::: MATERIAL FOR THIS EXERCISE :::

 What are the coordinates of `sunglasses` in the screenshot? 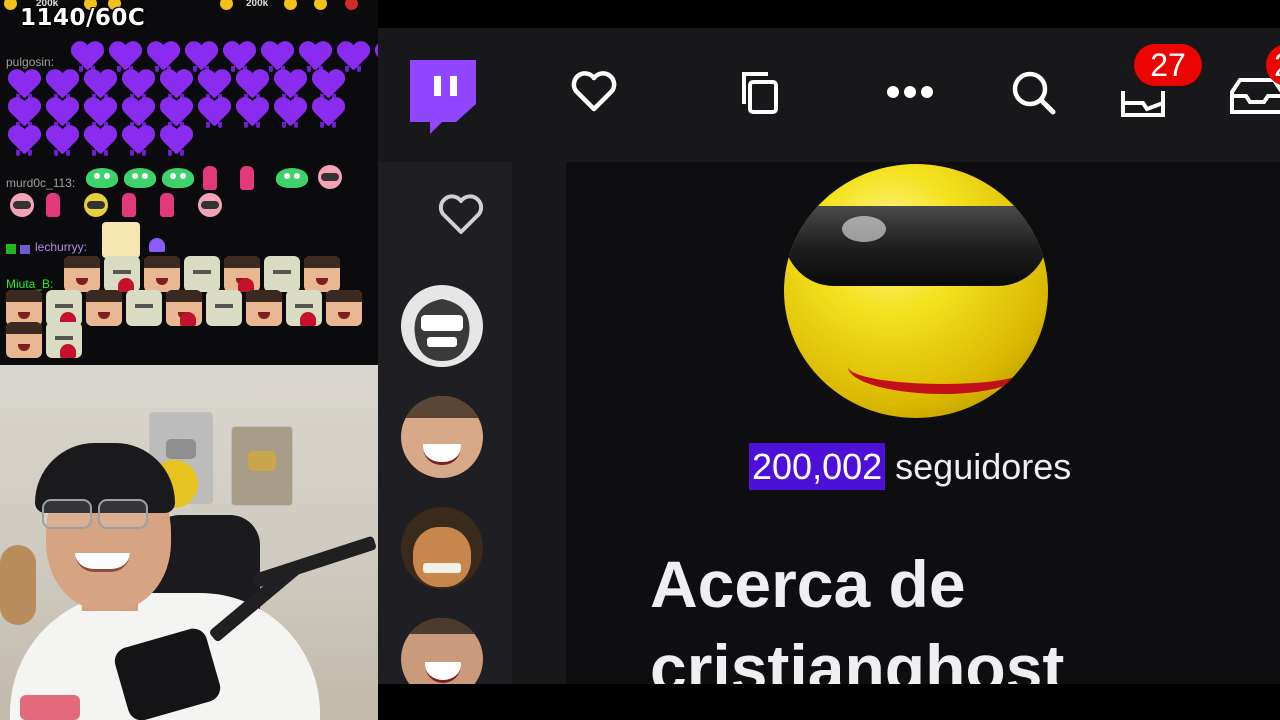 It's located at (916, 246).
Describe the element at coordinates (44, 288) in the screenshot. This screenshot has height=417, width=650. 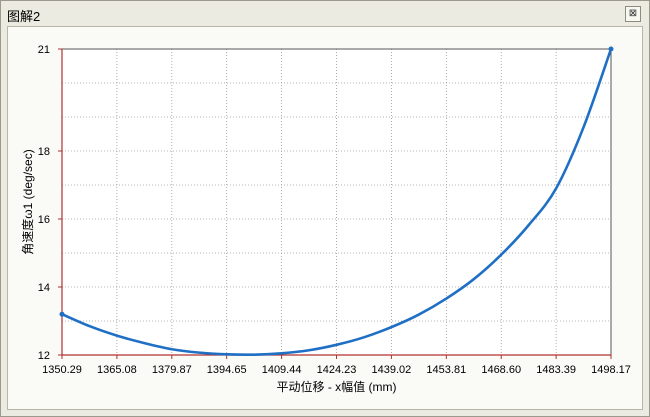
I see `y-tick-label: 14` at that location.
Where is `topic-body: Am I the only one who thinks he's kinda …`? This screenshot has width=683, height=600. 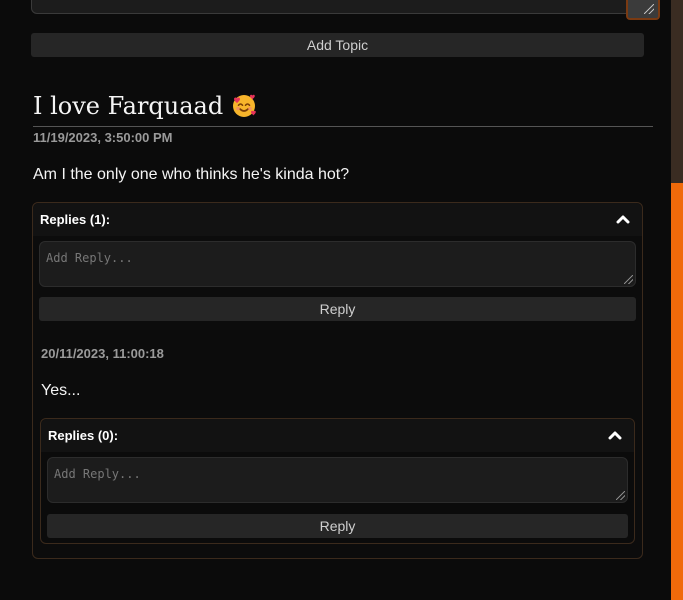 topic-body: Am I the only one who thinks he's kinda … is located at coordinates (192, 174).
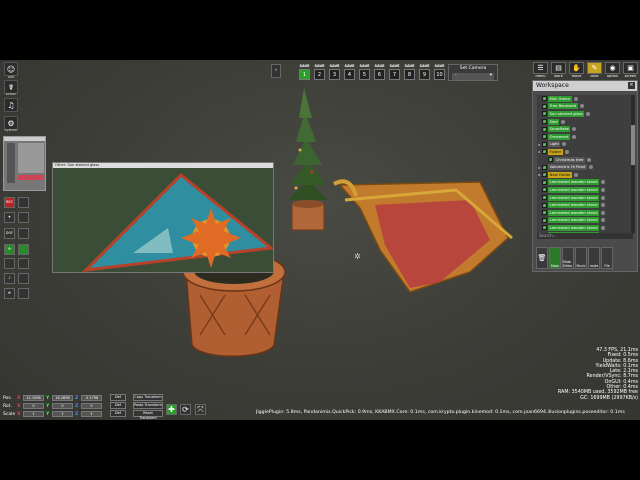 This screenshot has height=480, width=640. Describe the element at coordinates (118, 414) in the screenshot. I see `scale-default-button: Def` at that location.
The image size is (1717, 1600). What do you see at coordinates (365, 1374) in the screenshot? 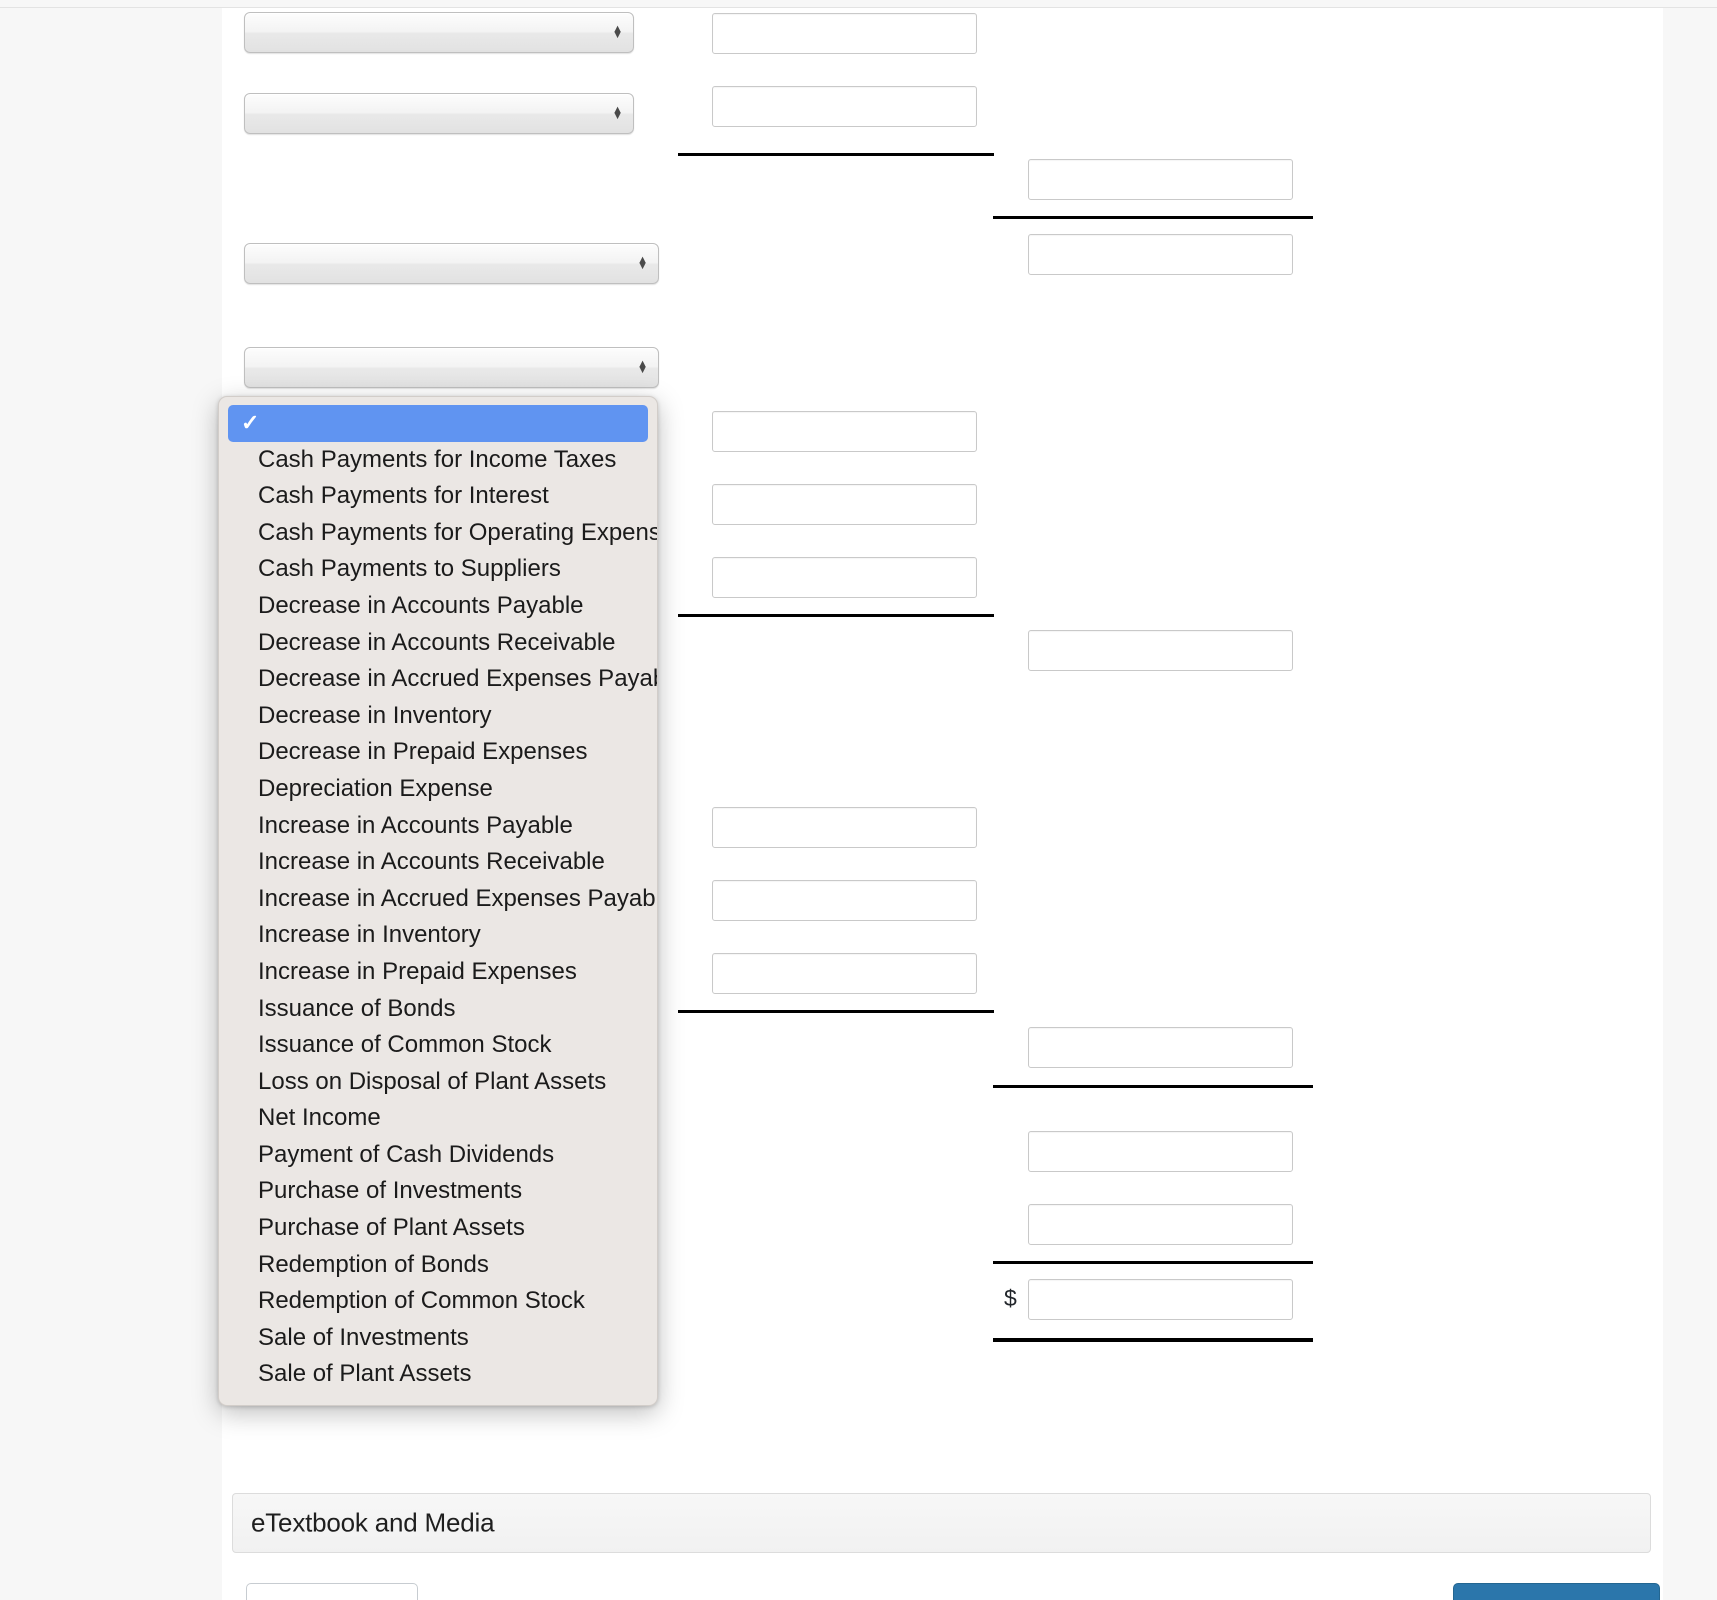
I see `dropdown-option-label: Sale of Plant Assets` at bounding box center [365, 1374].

:::

Retype the lines above word for word, from the line that contains "The image size" through the last line. Leave the pictures out.

**TASK ANSWER:**
The image size is (1717, 1600). What do you see at coordinates (365, 1374) in the screenshot? 
I see `dropdown-option-label: Sale of Plant Assets` at bounding box center [365, 1374].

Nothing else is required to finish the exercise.